I would be interested in learning more details of what you have been doing:
(Quote:) >I found out that it is easier to set the value of b1 and b2 on ecm when you start from the residue of the P-1 factoring. for every curve. There is also no need to test odd and non-quadratic residue curves. What do you mean, the residue of the P-1 factoring? Are you referring to the eight-digit number in hexadecimal that the program prints out at the end of a P-1 factoring attempt? (I thought that was just a checksum word, but I could be wrong.) And what do you mean, odd and non-quadratic residue curves? Are you referring to the randomly generated s=xxxxxxxxxxxxxxxx that the program uses to parametrize a curve? Maybe an example of how you choose b1 and b2 would also help clarify things. Good luck with M673 - I've thrown about 5000 curves at it, but it appears to be a stubborn one! Phil |
Hi Phil,
Have a look How I do P-1 [code:1]B=3:Prime=1:N=2^M-1 Prime=nxtprm(prime) B=modpow(B,Prime@M+1,N) B=modpow(B,Prime,N) [/code:1] B will be random S in Regular Ecm. It will be modified to get 3 other usefull number for ECM. I found out that some B`s are useless to evaluate. Like odd B`s also if kro(B,prime)<>1 --- prime is not a quadratic residue of B and if prime@(m@12) is odd. if it`s all ok then inc ncurve. B1 of ecm = prime. b2 = 40 * B1. So the first few curves ar really fast. you can find 20 digits factors with about 200 short curves. I`ll provide you later the small modification I made to the ECM code provided in the UBasic package. |
[quote="jocelynl"]I`ll provide you later the small modification I made to the ECM code provided in the UBasic package.[/quote]

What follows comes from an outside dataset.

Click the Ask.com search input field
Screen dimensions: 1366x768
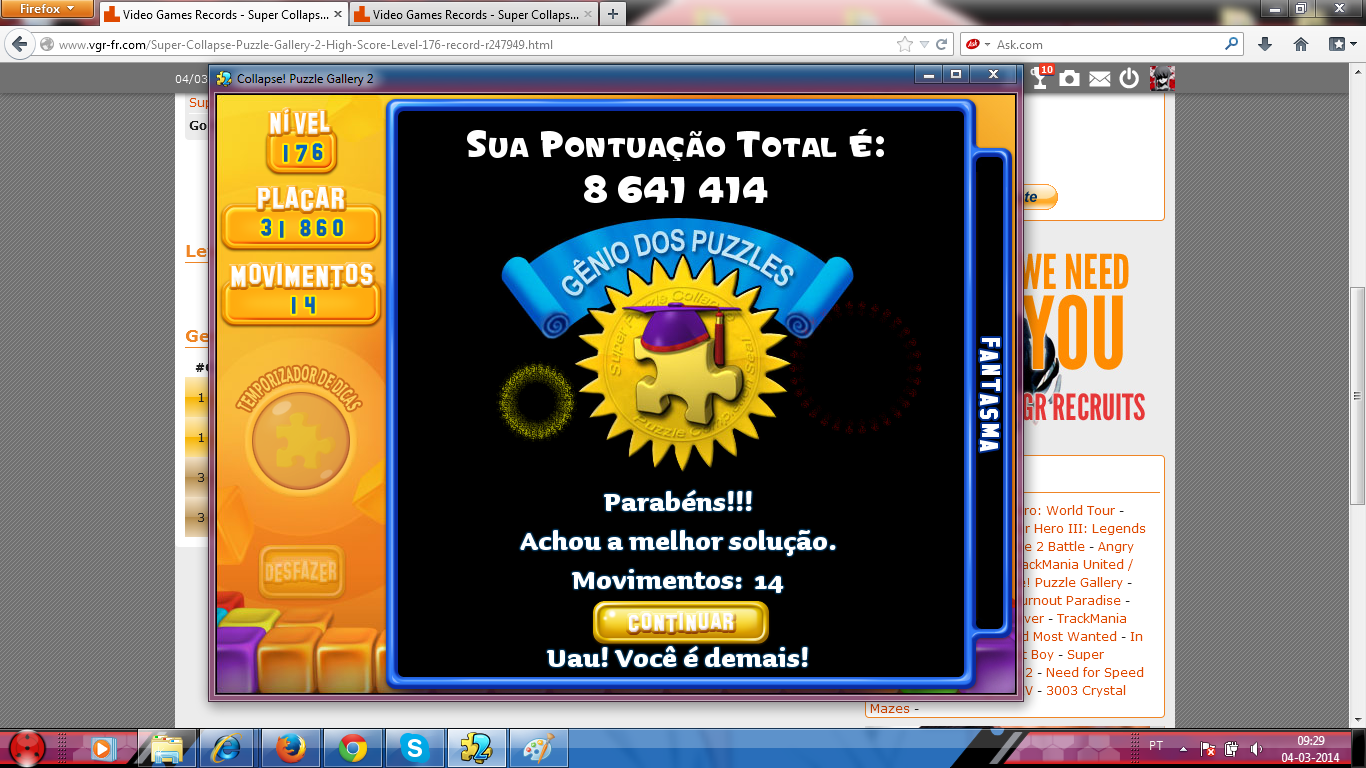(1105, 44)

I'd be interested as well! Joe O. |
Re: ECM Factoring
[quote="jocelynl"]
I just made some test with ecm and P-1 Factoring. I found out that it is easier to set the value of b1 and b2 on ecm when you start from the residue of the P-1 factoring. for every curve. There is also no need to test odd and non-quadratic residue curves. [/quote] It is not generally believed that p-1 residues are of any use in ECM. Could you be more specific about what you did? Also, which factors of M-numbers have you actually reproduced this way? Thanks, -Ernst |
I no longer use this seive, I use a new one. I'm still working on it. My effort are base on a curve of m101, m137 and m149. the ratio of p-1 is 100. so i do 100 p-1 for 1 ecm curve and it turns out that i find a factor for m101 after 3 curves, m137 after 9 and m149 after 19. with a small formula one can skip some curves n=1:start=2,skip=4:do the curve and then n=n+start:start=start+skip, and so on. m101 is found after 1 curve, m137 after 3, m149 after 4.

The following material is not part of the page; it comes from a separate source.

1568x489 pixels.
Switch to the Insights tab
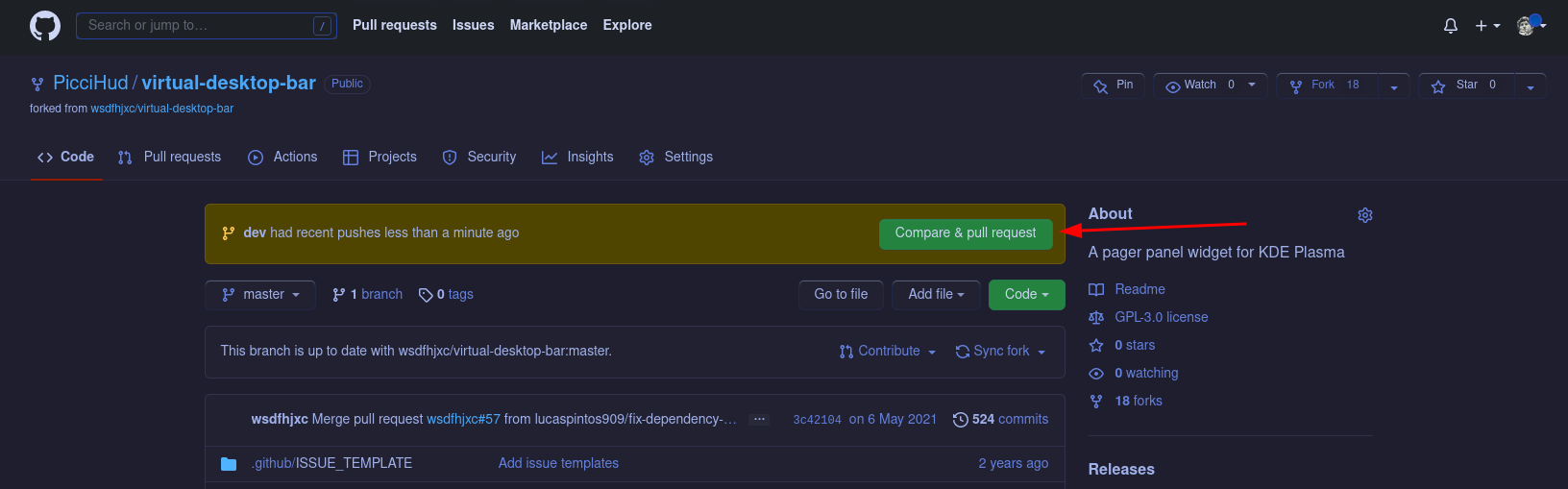click(x=577, y=157)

But it's not regular p-1. c=2:n=the number to factor for x=1 to 100 c=nxtprm(c) b=modpow(b,c,n) if bit(0,b) then b=modpow(b,c+1,n) next inc curve repeat above according to the formla then do ecm Since I use UBASIC I cannot verify that with larger numbers. Is anyone willing to test this with giant numbers? |
I can test it for big numbers if you want. Just tell me what exactly shoud I code. Feel free to email me.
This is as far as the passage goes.